This project supports the acquisition of a high energy resolution electron spectrometer to be installed on an electron microscope whose energy spread has been sharpened by a gun monochromator. The combined system will be capable of performing spectroscopic analysis with 100-500 millivolt energy resolution and 0.2-2nm spatial resolution, allowing optical, compositional and electronic structure to be determined from not only individual nanostructures, but also individual defects, interfaces or atomic columns inside those nanostructures. The primary thrust of research with this new spectrometer is to explore how electronic structure at small length scales affects the macroscopic properties of materials, particularly interface-dominated transport properties, atomic-scale defects and dopants in nano-devices, and interfaces in molecular electronics.
The instrument will be part of the Cornell Center for Materials Science (CCMR) and be accessible to researchers and students across the campus as well as from other universities, and government and industrial laboratories. The new instrument complements the current instrumentation in CCMR with new techniques including millivolt-resolution core and valence spectroscopy, exit wave reconstructions and also energy-filtered quantitative electron diffraction from probes as small as 0.2 nm. Students will be trained in the use of these sophisticated capabilities, including in a course on nanocharacterization and substantial undergraduate research opportunities will be offered. Programs on spectroscopy in physics, including a simple spectrometer that can be built by teens, will be developed for high school teachers.
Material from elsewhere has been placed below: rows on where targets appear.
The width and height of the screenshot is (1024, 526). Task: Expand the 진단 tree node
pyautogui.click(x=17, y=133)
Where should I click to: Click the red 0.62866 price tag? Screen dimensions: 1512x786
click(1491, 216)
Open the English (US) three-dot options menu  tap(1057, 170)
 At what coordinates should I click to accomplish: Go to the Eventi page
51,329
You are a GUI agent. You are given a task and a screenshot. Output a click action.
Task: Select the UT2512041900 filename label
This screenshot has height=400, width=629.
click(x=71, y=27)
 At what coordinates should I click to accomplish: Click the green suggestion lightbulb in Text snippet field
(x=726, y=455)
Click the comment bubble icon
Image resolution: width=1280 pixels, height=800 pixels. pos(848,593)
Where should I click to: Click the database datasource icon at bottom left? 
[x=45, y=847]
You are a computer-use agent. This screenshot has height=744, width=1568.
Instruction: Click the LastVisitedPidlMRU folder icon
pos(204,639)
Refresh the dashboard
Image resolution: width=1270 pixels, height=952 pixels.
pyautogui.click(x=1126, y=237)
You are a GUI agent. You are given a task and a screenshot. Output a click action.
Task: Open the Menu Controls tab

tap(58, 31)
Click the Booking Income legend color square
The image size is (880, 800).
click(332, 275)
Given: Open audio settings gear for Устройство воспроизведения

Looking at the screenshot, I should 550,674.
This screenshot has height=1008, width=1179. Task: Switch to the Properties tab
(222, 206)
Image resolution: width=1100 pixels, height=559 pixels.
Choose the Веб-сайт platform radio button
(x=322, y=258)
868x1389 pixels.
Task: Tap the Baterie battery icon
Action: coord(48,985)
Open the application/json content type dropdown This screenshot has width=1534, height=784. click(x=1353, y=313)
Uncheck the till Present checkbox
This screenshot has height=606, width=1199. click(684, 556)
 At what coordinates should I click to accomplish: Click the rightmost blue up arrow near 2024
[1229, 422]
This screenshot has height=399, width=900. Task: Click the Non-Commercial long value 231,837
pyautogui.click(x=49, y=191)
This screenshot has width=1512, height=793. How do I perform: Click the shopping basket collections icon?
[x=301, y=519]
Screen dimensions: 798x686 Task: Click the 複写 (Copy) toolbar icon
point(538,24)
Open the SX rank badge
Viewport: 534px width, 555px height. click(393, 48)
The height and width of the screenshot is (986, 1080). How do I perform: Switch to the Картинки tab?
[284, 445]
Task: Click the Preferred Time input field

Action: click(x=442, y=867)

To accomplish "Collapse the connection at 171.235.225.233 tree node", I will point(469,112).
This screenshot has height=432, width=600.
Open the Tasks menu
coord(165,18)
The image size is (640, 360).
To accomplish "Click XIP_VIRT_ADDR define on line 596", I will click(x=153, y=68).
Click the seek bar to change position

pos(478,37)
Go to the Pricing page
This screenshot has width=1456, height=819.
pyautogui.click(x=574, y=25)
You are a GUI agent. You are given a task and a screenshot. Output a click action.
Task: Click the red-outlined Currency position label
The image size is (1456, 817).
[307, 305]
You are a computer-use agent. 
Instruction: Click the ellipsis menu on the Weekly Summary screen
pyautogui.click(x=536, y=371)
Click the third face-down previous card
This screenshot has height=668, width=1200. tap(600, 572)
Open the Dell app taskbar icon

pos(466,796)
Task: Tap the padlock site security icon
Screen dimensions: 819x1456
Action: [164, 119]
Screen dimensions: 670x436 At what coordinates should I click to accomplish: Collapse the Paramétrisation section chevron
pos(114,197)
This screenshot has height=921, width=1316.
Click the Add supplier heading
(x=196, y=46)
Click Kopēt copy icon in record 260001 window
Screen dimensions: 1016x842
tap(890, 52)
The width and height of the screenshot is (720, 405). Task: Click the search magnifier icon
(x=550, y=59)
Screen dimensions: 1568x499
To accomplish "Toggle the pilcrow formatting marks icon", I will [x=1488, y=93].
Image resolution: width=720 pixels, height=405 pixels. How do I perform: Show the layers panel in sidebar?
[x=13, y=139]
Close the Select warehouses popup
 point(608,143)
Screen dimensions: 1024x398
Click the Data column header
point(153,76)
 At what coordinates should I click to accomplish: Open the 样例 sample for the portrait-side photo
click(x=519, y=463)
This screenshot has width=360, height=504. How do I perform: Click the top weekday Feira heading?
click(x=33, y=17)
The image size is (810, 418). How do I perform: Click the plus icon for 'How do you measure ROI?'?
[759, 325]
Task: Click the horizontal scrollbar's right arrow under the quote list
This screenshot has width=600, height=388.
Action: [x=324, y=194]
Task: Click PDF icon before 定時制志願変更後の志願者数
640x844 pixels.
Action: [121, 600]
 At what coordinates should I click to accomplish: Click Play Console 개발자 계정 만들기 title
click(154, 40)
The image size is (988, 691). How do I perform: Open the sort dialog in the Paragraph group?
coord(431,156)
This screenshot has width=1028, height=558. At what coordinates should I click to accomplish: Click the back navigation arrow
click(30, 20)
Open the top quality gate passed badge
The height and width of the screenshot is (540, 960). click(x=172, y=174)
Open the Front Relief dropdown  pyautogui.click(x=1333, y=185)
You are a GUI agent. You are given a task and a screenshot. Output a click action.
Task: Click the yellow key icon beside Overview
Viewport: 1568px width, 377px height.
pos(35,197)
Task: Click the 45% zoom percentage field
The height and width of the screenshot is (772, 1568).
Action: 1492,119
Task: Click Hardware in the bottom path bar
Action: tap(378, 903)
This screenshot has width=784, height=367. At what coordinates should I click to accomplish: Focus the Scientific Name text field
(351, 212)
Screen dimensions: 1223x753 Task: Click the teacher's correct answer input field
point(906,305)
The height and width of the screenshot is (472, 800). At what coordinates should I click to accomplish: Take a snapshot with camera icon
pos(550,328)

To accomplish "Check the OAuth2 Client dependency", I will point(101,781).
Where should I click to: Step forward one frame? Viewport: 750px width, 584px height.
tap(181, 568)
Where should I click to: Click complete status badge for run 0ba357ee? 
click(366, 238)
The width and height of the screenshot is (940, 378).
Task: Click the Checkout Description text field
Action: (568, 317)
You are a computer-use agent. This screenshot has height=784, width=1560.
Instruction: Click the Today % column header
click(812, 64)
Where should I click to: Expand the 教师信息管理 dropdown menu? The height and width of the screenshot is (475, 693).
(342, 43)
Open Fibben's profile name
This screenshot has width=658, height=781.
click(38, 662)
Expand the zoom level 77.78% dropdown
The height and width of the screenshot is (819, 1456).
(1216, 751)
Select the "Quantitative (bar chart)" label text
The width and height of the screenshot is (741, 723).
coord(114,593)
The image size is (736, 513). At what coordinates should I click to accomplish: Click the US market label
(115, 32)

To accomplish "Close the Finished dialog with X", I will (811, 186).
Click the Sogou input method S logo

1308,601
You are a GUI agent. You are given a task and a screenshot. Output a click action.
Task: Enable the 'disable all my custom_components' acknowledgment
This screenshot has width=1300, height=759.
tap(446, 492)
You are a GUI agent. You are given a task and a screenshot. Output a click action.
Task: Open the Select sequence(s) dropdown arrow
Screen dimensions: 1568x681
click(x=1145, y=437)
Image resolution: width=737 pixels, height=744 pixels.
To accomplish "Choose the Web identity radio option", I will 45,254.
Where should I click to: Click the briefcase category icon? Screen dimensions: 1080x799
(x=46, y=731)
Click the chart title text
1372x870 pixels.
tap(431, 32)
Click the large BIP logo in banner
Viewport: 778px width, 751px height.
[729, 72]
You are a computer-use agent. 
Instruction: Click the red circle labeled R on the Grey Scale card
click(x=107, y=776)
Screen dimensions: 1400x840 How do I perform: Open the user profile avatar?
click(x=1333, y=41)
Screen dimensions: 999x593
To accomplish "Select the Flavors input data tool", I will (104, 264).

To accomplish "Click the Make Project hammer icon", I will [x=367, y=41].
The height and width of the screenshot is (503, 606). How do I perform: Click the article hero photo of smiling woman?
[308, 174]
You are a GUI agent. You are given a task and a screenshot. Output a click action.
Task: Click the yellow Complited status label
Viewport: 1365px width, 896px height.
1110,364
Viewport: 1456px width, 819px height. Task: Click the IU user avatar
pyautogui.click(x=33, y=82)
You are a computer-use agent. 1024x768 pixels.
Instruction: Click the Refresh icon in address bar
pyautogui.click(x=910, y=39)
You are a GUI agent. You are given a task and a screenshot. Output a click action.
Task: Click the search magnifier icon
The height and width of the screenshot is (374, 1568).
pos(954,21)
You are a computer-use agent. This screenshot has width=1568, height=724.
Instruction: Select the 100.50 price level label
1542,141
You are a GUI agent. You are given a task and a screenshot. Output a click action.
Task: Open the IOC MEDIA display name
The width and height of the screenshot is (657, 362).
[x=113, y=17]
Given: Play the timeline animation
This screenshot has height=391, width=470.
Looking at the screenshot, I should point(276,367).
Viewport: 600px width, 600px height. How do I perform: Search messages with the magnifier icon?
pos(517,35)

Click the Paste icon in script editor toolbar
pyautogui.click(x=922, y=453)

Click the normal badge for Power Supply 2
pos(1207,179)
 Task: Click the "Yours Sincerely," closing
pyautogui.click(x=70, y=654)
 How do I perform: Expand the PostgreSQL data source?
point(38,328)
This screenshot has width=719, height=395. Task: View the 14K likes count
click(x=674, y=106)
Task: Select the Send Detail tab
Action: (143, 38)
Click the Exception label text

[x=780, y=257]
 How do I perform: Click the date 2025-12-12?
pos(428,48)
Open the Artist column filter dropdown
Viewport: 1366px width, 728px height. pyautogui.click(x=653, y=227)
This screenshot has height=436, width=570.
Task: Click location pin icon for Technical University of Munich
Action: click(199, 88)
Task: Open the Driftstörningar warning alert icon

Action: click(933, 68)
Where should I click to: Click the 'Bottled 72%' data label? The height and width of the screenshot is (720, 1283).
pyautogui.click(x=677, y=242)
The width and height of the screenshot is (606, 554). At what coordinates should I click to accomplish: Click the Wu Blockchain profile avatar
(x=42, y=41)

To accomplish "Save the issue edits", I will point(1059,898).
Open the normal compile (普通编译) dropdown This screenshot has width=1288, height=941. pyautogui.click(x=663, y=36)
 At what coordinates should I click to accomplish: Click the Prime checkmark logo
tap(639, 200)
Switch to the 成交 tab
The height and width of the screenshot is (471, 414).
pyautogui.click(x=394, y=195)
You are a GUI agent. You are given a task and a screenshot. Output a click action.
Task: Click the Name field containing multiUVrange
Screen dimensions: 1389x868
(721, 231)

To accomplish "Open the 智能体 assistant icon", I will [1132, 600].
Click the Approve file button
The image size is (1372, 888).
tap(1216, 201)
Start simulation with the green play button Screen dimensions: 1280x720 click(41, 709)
This project will purchase an electron spectrometer to be installed on an electron microscope. We will explore how structure at small length scales affects the macroscopic, everyday properties of materials. This is most important at interfaces, where two materials join, and the success or failure of a modern device, be it a turbine blade or a transistor, depends on changes that occur in a few atomic layers. The new instrument will be capable of studying these phenomena at that level of detail, allowing optical, compositional and electronic properties to be determined from individual defects, interfaces, and nanodevices. The instrument will be part of the Cornell Center for Materials Science which provides support for interdisciplinary research and instrument access to researchers and students across campus as well as from other universities, and government and industrial laboratories. As part of the broader impact of this project, students will be trained in the use of this sophisticated tool, including a new course offering. High school physics teachers will be instructed in introducing some of this instrumentation to their students.